Entries:
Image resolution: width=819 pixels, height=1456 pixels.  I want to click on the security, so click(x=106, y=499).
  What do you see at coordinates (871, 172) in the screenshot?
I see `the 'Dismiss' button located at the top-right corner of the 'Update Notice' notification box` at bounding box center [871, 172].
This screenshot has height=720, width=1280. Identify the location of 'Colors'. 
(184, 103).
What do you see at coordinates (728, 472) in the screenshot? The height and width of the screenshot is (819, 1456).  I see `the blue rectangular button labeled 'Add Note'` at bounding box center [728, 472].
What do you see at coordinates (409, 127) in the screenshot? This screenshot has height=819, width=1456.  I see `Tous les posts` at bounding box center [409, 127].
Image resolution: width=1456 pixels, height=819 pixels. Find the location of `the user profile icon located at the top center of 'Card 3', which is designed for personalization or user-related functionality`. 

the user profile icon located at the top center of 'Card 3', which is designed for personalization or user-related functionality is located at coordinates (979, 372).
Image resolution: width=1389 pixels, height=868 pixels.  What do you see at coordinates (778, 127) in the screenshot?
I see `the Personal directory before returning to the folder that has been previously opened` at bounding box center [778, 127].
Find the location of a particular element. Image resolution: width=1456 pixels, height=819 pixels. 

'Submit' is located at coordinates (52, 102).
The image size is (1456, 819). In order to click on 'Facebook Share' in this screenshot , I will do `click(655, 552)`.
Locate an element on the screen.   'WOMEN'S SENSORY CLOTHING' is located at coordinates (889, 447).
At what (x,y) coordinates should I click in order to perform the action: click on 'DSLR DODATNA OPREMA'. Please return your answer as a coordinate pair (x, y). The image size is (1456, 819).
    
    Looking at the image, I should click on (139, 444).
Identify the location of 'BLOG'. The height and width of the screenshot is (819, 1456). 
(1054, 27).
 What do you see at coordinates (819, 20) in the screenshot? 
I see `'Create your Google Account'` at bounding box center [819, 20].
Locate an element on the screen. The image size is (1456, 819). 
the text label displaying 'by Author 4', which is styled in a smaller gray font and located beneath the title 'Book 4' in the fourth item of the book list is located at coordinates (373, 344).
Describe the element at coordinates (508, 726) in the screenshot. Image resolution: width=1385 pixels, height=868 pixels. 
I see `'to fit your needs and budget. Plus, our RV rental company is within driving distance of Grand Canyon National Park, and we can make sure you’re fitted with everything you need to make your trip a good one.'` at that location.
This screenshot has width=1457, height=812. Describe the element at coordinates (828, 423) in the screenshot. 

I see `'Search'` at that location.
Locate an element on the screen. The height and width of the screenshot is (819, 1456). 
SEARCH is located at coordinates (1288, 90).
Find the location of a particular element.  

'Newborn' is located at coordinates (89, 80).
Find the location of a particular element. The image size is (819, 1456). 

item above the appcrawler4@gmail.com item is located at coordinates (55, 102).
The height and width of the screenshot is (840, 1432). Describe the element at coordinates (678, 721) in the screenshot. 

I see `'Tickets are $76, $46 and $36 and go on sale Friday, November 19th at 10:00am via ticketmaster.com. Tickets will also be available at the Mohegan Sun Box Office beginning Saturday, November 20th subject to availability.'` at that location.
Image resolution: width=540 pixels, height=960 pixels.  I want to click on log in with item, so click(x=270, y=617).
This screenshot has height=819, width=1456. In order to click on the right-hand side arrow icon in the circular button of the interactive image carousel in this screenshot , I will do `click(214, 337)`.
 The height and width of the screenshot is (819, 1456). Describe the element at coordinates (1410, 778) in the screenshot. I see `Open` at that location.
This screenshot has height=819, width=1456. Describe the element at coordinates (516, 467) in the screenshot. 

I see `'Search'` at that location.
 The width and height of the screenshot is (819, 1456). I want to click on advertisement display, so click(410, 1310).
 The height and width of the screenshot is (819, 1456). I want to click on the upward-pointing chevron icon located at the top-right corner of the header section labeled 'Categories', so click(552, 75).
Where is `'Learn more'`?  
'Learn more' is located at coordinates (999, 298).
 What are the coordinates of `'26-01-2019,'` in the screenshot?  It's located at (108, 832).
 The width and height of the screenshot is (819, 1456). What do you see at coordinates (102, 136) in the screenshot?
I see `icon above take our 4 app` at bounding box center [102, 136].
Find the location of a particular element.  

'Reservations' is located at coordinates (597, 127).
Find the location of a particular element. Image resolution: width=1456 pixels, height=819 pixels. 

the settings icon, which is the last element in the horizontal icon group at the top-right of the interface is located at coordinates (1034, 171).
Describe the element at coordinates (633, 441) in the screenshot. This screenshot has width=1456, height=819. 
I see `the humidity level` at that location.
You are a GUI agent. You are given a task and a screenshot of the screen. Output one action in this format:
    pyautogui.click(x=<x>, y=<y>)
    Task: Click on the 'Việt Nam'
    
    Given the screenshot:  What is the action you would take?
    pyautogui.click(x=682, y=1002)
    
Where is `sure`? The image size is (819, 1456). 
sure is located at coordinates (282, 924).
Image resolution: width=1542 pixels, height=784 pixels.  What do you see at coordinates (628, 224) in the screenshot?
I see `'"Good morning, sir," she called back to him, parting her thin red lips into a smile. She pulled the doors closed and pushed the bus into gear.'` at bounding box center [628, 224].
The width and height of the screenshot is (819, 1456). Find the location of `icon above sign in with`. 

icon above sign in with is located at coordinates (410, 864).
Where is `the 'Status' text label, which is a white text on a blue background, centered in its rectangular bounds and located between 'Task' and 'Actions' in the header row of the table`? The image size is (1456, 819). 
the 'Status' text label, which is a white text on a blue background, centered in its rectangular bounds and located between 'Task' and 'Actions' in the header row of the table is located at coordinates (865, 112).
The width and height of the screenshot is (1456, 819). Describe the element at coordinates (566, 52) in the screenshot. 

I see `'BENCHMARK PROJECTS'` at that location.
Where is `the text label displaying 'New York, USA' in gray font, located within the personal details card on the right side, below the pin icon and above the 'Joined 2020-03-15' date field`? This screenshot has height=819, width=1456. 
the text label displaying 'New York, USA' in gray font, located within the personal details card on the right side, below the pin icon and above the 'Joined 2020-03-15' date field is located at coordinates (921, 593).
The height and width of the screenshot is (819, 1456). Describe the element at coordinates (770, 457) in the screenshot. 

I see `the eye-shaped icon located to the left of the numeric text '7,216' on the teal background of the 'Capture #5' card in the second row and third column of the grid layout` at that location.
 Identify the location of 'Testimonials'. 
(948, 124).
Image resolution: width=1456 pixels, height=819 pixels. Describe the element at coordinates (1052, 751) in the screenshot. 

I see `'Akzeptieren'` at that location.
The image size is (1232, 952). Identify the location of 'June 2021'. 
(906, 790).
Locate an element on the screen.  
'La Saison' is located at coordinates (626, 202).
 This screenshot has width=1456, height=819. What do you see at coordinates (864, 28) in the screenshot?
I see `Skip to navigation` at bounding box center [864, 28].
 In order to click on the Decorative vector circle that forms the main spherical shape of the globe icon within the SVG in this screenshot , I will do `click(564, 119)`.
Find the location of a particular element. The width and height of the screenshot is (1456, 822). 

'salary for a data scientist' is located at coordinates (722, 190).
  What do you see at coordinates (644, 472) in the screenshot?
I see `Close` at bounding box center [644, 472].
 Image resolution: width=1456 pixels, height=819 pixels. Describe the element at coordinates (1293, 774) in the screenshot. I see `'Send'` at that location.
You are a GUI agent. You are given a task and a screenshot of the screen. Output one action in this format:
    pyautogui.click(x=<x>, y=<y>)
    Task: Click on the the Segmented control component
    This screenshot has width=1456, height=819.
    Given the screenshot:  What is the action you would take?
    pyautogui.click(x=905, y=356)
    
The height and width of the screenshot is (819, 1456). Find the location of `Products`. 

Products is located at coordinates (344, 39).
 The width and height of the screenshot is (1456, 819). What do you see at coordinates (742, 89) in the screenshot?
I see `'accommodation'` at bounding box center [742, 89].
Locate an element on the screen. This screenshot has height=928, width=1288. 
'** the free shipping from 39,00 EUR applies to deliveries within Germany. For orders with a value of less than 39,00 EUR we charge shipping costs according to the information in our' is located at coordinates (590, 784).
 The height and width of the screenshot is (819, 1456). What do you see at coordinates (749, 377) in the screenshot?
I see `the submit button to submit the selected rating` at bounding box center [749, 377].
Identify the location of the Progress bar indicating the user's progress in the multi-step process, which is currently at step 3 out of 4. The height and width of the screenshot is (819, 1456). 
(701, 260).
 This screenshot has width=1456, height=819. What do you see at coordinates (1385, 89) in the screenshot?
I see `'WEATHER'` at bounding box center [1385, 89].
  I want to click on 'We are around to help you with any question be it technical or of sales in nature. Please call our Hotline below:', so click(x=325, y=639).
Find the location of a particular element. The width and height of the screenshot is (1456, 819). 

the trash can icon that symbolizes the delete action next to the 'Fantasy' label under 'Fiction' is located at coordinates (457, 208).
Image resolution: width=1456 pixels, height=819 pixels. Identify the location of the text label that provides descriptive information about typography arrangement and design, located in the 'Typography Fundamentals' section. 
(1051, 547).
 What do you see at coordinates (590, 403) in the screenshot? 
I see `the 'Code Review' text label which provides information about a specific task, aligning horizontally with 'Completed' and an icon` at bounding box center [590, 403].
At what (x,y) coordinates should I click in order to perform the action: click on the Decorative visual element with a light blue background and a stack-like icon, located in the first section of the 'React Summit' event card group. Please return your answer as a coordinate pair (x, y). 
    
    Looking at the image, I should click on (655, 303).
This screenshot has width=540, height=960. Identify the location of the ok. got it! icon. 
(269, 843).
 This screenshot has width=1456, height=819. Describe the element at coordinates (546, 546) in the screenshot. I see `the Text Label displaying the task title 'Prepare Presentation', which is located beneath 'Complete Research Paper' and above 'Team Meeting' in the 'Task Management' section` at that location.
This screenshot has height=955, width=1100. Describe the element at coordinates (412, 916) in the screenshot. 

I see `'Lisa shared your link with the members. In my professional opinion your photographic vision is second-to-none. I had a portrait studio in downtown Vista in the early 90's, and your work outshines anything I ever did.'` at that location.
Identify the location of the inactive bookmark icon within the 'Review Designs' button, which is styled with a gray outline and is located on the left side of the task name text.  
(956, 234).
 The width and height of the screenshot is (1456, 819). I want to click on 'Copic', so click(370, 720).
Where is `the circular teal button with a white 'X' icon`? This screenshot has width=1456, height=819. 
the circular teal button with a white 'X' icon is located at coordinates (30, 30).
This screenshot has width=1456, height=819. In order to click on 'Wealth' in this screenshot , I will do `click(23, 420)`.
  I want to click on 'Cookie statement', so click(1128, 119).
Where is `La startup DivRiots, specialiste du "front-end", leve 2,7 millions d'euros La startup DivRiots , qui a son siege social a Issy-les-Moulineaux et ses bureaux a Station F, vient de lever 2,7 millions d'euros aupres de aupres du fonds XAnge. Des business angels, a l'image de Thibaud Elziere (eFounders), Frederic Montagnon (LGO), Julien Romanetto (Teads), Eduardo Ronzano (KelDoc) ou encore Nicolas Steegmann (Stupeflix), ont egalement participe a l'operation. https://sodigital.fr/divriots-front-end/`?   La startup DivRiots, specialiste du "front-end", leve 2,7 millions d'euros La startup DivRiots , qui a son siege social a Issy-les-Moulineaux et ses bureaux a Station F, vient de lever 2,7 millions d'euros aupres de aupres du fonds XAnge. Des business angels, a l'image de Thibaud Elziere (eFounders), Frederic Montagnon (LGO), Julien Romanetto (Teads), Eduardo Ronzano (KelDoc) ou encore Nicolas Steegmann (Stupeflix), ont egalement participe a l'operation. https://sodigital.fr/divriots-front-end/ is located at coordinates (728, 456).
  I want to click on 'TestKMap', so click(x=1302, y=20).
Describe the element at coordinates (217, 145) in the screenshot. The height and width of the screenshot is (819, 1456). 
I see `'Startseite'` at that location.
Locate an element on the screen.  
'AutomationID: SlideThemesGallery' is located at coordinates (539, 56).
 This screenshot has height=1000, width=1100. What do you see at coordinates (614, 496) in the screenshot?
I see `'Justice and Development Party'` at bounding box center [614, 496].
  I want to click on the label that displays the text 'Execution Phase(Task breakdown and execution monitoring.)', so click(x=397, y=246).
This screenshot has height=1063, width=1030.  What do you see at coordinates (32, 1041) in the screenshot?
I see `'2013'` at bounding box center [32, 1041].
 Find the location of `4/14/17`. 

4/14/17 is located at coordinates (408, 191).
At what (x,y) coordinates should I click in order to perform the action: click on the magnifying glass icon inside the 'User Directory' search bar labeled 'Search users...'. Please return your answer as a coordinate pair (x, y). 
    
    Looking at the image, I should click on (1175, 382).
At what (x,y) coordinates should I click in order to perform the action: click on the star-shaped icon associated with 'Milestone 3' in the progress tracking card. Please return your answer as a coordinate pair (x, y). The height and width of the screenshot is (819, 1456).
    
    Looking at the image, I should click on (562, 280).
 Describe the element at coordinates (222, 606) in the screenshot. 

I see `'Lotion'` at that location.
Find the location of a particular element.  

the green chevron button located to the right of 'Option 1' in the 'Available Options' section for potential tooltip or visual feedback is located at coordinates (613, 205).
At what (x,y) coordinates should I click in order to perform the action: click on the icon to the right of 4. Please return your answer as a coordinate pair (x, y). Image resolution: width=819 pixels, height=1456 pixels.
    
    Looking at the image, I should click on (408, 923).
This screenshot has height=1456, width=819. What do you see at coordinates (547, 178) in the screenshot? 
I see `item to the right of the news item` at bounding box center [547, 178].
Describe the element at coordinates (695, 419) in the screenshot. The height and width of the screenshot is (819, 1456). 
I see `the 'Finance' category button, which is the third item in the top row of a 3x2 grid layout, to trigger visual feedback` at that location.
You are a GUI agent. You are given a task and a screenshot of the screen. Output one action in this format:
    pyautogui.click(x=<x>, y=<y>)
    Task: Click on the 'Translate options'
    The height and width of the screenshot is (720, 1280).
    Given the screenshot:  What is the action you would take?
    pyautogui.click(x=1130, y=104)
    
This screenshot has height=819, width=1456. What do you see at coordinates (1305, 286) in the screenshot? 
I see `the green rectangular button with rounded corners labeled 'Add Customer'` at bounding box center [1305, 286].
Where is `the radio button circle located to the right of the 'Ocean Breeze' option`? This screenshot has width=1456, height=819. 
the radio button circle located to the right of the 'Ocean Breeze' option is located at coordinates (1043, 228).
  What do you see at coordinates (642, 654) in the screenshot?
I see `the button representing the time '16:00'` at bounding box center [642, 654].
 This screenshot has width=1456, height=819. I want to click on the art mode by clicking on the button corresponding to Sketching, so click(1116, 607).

What to do:
Render the rows above as a JSON list of strings, one string per line and no blank lines, starting at the line that contains "What do you see at coordinates (871, 172)" and ending at the line that contains "What do you see at coordinates (728, 472)", with both of those lines included.

Output of the task:
[
  "  What do you see at coordinates (871, 172) in the screenshot?",
  "I see `the 'Dismiss' button located at the top-right corner of the 'Update Notice' notification box` at bounding box center [871, 172].",
  "This screenshot has height=720, width=1280. Identify the location of 'Colors'. ",
  "(184, 103).",
  "What do you see at coordinates (728, 472) in the screenshot? The height and width of the screenshot is (819, 1456).  I see `the blue rectangular button labeled 'Add Note'` at bounding box center [728, 472]."
]